California resumes gay marriages



By Maura Dolan, Anthony York and Maria LaGanga, Los Angeles Times
FRANCISCO — Same-sex marriages began in California on Friday after a federal appeals court lifted a hold on a 2010 injunction.


The first wedding in San Francisco began at 4:45 p.m. At 4:10 p.m., a cheer went up in the San Francisco City Hall rotunda. Kris Perry and Sandy Stier, one of the two same-sex couples who sued, made their way from the city clerk’s office where they got their marriage license to the marble steps of City Hall, stopping for photographs.

Attorneys said they had no advance word that the 9thCircuit was going to lift the hold on the Proposition 8 ruling.

Speaking during a telephone press conference, Sandy Stier introduced “my beautiful wife” Kris Perry to reporters. They had married earlier at a ceremony in San Francisco City Hall.

“First we went to work, and then we got married,” Stier said. “Today was fantastic day.”

Paul Katami and Jeff Zarrillo, the other plaintiffs in the lawsuit, were married by L.A. Mayor Antonio Villaraigosa.

Ted Boutrous, one of the lawyers in the federal lawsuit, confirmed that ProtectMarriage, the sponsors of the Proposition 8, still can ask for a rehearing within the 25-day waiting period.  Even though the Supreme Court decision is not technically final, the 9th Circuit was free to lift the hold on the injunction, he said.

He said he has seen federal appeals courts take similar actions in other cases before a Supreme Court decision was technically final.

“It was a great move by the 9th Circuit and totally authorized by the courts rules and the federal rules,” Boutrous said.

Boutrous insisted that the Supreme Court could not issue another stay to stop the marriages and said the legal team was not worried that ProtectMarriage would persuade a state judge or a federal judge to narrow the scope of U.S. District Judge Vaughn Walker’s order.

“The federal injunction trumps anything anyone can do it state court,” Boutrous said. “I think it would be frivolous…. They should hang it up and quit trying to stop people from getting married.”

In a surprise action, a federal appeals court cleared the way, bypassing a normal waiting period and lifting a hold on a trial judge’s order that declared Proposition 8 unconstitutional.

The news came in a single, legalistic sentence Friday afternoon from the appeals court.

“The stay in the above matter is dissolved immediately,” the three-judge panel wrote.

Gov. Jerry Brown told county clerks that they could begin marrying same-sex couples immediately, launching plans for ceremonies up and down the state. The same-sex couples who filed the federal lawsuit headed to city halls in Los Angeles and San Francisco to tie the knot, ending their long fight to become legal spouses.

“It couldn’t come a moment too soon,” said Lt.

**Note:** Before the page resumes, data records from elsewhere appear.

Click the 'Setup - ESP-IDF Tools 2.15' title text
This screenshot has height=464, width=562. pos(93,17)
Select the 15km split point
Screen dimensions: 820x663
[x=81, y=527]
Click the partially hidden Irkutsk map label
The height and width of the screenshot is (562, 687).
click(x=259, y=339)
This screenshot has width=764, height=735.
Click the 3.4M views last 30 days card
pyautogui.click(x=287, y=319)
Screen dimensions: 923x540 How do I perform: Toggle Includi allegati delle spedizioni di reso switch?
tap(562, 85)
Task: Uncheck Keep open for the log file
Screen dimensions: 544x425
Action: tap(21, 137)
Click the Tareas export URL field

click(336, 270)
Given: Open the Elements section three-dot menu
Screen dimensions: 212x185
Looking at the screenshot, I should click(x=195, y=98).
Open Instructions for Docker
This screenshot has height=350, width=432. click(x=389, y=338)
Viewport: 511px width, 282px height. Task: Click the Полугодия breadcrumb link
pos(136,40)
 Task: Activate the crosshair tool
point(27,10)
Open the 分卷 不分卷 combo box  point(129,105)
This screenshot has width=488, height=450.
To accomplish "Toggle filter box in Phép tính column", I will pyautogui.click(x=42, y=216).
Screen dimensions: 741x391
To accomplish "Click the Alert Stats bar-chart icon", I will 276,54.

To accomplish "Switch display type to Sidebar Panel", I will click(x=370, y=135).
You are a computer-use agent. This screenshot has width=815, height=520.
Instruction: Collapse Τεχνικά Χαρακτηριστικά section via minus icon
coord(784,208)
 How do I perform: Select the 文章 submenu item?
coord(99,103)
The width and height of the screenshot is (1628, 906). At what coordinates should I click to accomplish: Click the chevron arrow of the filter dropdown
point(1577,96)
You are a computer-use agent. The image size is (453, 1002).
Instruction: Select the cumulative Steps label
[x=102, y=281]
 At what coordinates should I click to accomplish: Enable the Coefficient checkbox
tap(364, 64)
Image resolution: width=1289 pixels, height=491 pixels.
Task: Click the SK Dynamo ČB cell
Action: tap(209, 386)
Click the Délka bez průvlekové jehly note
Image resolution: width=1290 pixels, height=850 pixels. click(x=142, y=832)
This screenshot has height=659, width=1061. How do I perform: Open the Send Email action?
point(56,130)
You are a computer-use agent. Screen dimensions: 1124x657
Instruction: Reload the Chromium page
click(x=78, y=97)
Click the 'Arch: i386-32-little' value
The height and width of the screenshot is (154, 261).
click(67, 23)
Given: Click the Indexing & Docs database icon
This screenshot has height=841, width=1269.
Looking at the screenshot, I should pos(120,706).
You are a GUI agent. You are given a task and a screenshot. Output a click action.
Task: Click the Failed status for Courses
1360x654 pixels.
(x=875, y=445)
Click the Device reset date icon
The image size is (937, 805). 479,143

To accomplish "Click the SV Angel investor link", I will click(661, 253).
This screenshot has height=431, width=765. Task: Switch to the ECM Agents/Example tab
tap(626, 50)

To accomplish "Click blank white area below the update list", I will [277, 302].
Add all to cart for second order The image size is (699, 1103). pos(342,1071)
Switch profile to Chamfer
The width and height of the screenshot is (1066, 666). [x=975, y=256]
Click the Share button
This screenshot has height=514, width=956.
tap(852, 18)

Gov. Gavin Newsom, who sparked the legal effort for gay marriage in California when he was San Francisco mayor.

“What extraordinary timing, right before pride weekend,” Newsom said. “All that time, all the struggle and the moment has arrived.”

Supporters of Proposition 8 were furious that the 9th Circuit acted before the normal waiting period. ProtectMarriage, the sponsors of the ballot measure, have 25 days from the ruling to ask for reconsideration.

“It is part and parcel of the utter lawlessness in which this whole case has been prosecuted, said Chapman law professor John Eastman, a supporter of Proposition 8. “Normally courts let the parties kind of pursue their legal remedies before they issue a mandate.”

He said that the 25-day period for asking the Supreme Court to reconsider still applied and that a rehearing, though extremely unlikely, remained a technical possibility.